▶ _THE TASK_
Return the full set of entries below exactly, leaving every image out.

▶ _TASK DATA_
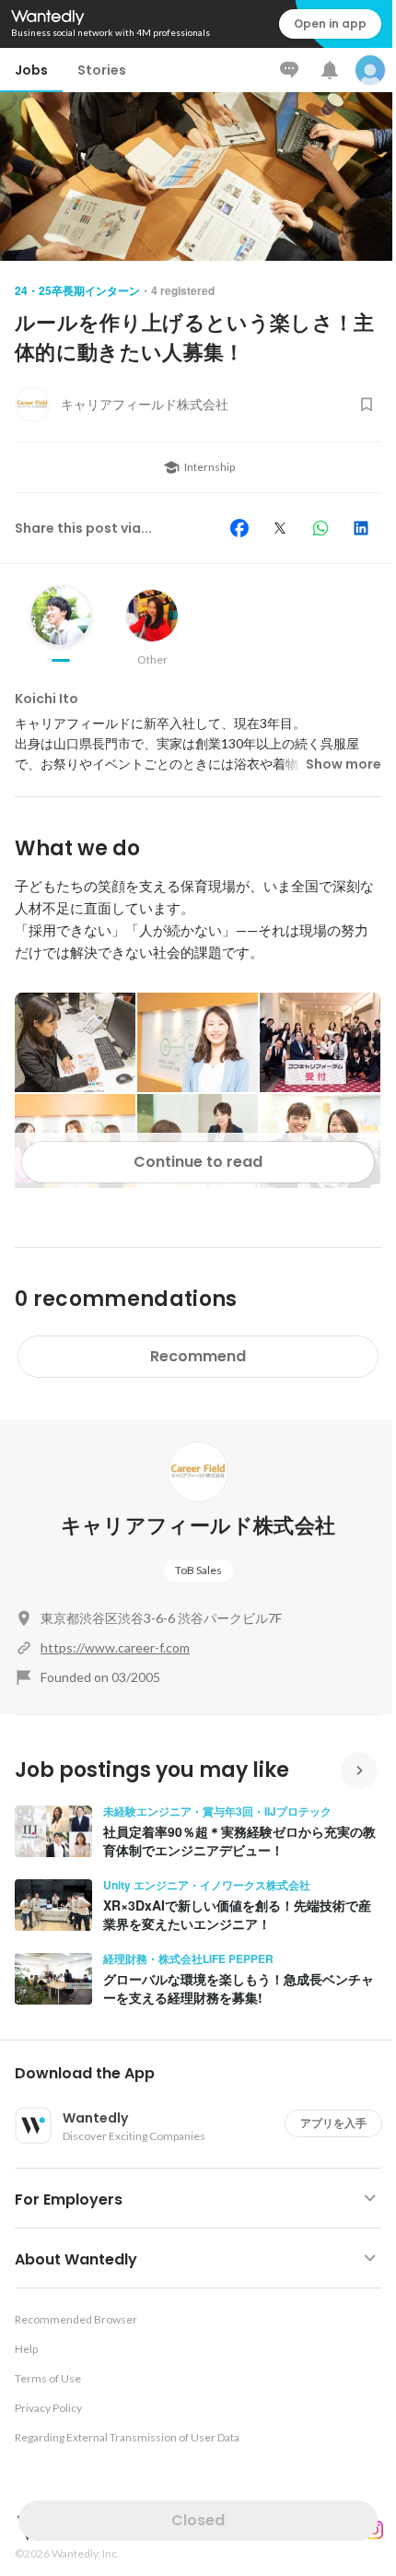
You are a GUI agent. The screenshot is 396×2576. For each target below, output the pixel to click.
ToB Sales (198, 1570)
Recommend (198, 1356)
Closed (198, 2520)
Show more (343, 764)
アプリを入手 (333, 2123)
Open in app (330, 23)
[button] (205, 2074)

▶ _SOLUTION FOR THIS EXERCISE_
You are a GUI agent. The screenshot is 396×2576. For each target below, output the pixel to click.
ToB Sales (198, 1570)
Recommend (198, 1356)
Closed (198, 2520)
Show more (343, 764)
アプリを入手 (333, 2123)
Open in app (330, 23)
[button] (205, 2074)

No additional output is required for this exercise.